Bad Sensors: Yes, and I think that Dexcom has phone-called ALL customers who ordered Sensors during the period of bad manufacturing lots. (I got a “cold call” on the phone from them 3 days ago.)
After a few days, you’ll catch on to the fact that the trend is really of more value than the numbers. Even though the data is 10-30 minutes “old”, the shape of the graph is a good indication of where your bG is going in the near future, and you can adjust (in advance) for dosage problems and suprises which are barely getting started, and haven’t completely happened yet.
None of us had such a graph before getting CGMS devices. Even if you DID take enough bG readings, you’d only a set of numbers. (And at a mere 20x per day, I never did enough tests to get a quality graph anyway.) Until you’re poking at least every 10 minutes, AND you graph them on paper, or on the screen, you don’t get a good feel for the 2nd-order shape. (The high school calculus “derivative” of the curve.)

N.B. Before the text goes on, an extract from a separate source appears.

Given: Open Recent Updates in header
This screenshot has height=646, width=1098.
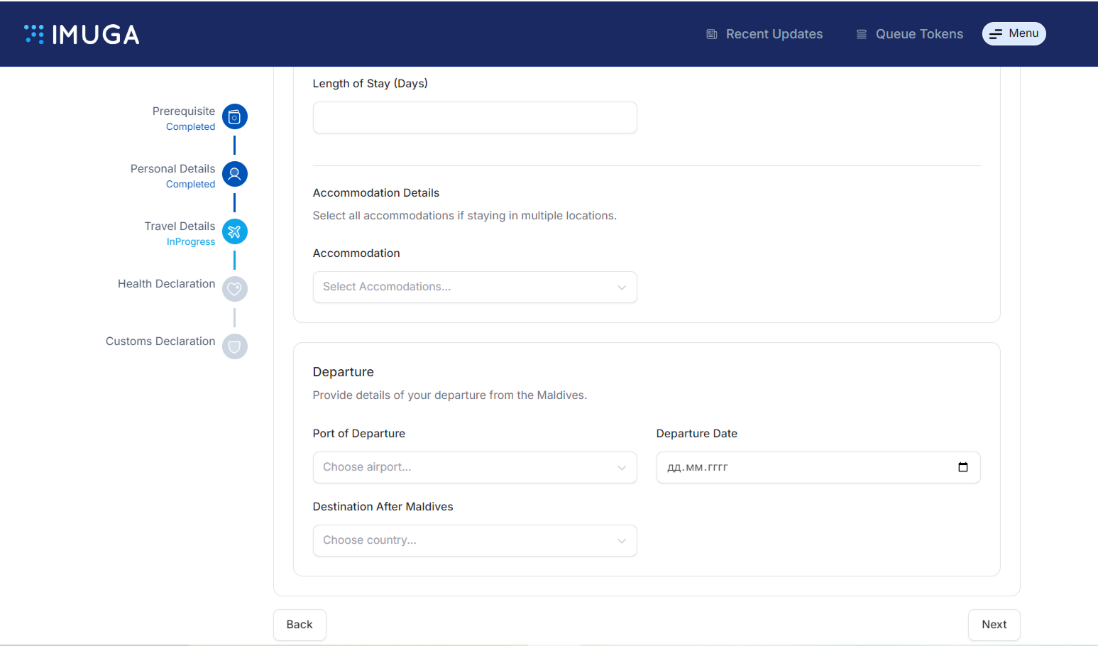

Alarms are great when you’re sleeping or too busy to poke, but the shape of the graph is a totally new tool for us PWD’s. You get to see “roller coaster” events starting to happen, and you can deal with them before they reach extreme values of bG.
Dexcom has a tendency (seen by really finicky people who study it closely), to be more prompt during falling bG, and much “later” when trying to catch up with increasing bG. Basically, falling Glucose levels happen locally at body cells and ISF first, while bG falling in your big volume of body blood happens as an almost secondary effect.
So, during falling bG, Dexcom’s delay across the membrane and into Glucose Oxidase is partly a “tie” for the delay of seeing the bad news in fingerstick bG. So this creates ‘Good News’: For some people, in many situations, Dexcom is sometimes just 0-5 minutes “late” compared to blood bG. Bad news: Both values are late, your cells were suffering from low glucose supply before either measurement fully indicates the problem. (I’m sure that you’ve often FELT signs of “going low” before finger stick shows the fall, it happens to all of us. This is why.)
But, on the “going up from uncovered food” direction, Dexcom is very late. Whether obtained from the stomach, or directly at the mouth, or the small intestine, or liver converting non-glucose compounds into glucose, the blood gets it first. The delay from blood to ISF is additive with the delay from ISF into the Dexcom’s glucose oxidase.
I don’t know why Minimed Sensors doesn’t show a similar “more prompt when falling” behavior, but if it’s there, it seems to be much less.